You could load test your application for free from your local computer using Apache JMeter or let it be tested using for example Azure.

Enterprise integration via a data warehouse, or via messages?

Imagine a large organisation with many applications. The applications are not currently integrated to any great extent. There is a new and empty enterprise data warehouse, and it would store all data in a canonical format. The first step is to set up the warehouse and seed it with data from the applications.
I am looking for pros and cons between the following two enterprise integration patterns:
1) Using a combination of integration tools, setup batching to extract transform and load data on a periodic interval into the warehouse.

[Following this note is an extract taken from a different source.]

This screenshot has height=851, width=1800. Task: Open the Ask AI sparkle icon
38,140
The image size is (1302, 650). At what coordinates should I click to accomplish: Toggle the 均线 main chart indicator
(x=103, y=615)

Then, as part of the process, integrate the data from the warehouse to the required applications.
2) Using a combination of integration tools, detect changes real-time, or in batch and publish them to a service bus (in canonical format). Then, for each required application, subscribe to the messages to integrate them. The data warehouse is another subscriber to the same messages.
Thanks in advance.
One aspect that is hard to get right with integration-via-messages is periodic datasets.
Say you have a table in your data warehouse (DW) that contains data partitioned by day. If an ETL job loads that table, you can be sure that if the load job is finished, the respective dataset is complete (unless there's a bug in the job).
Messaging systems, on the other hand, usually don't provide guarantees of timely delivery. So you might get 90% of messages for a particular day by midnight, 8% within the next hour, and the remaining 2% within the next 6 hours (and a few messages might never arrive). In this situation, if you have a job that depends on this data, how can you know that the dataset is ready? You can set an arbitrary cutoff time (e.g. 1 hour past midnight) based on previous experience, SLAs, or some other criteria, when you consider the dataset complete, but that will by design be an approximation. You will also need some means to detect missing data (because of lost messages) and re-request it from the source.
This answer talks about similar problems.
Another issue is backfills. Imagine your source sends a backdated message, for example to correct some previously-sent one that belongs to a dataset in the past. Presumably, any consumers of that dataset need to be notified of the change and recompute their results. However, without some additional logic in the DW they might not know about it. With the ETL approach, since you already have dependencies between jobs, if you rerun some job with a backfill date, its dependencies will run automatically, or at least it'll be explicitly known that some consumers are affected.
With these caveats in mind, the messaging approach has some great advantages:
all your systems will be integrated using a uniform approach
the propagation time for your data will potentially be much lower
you won't have to fix ETL jobs that exploded because the data volume has grown past their ability to scale
you won't get SLA violations because your ETL jobs timed out
I guess you are talking about both ETL Systems and Mediation (intra-communication) design pattern. I don't know why have to choose between them, in my current project we combine them.
The ETL solution is implemented as Layer responsible for management of the Data integration (via Orchestrator module). It a single entry point and part of the Pipes and filters design pattern
concept that we rely on. It's able to perform a variety of tasks of varying complexity on the information that it processes.
On the other hand the Mediation as EAI system acts as "broker" between multiple applications. Whenever an interesting event occurs in an application (for instance, new information is created or a new transaction completed) an integration module in the EAI system is notified. The module then propagates the changes to other relevant applications.
So as bottom line I can't give you pros & cons for both, since to me they are a good solution together and their use is dependent on your goals, design etc.. But from your description it's seems to me that is similar to what I've suggested.